If all goes as planned, appellate judges, once this amendment goes into effect, should become much more willing to grant word limit expansion motions. Whether the implementation of this amendment will cause federal appellate judges to conclude that their time is not being wasted as much by unnecessarily long briefs remains to be seen, especially since the percent of briefs being filed that fall between 13,001 words and 14,000 words is already quite small.

Four more things must occur before this rule amendment goes into effect. The Standing Committee must approve the amendment. The Judicial Conference of the United States must approve the amendment.
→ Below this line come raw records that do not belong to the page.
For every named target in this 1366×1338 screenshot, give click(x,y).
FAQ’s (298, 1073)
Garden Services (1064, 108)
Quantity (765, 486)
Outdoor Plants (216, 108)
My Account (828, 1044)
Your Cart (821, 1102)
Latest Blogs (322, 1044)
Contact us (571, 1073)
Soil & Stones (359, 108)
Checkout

The U.S. Supreme Court must sign-off on the amendment. And the U.S. Congress must refrain from vetoing the amendment.

Individual federal appellate courts will have the ability under the amendment to retain the current 14,000-word limit or any other limit larger than 13,000 words. My expectation, however, is that none of the 13 federal courts of appeals will opt-out of the word count reduction once it goes into effect.

Readers who wish to comment on today’s developments are invited to send me an email for possible publication here. In addition, assuming that the word limit amendment takes effect, this blog will follow with interest reports from readers discussing the willingness of the various federal appellate courts to grant word limit expansions in individual cases and the delay involved in obtaining such expansions.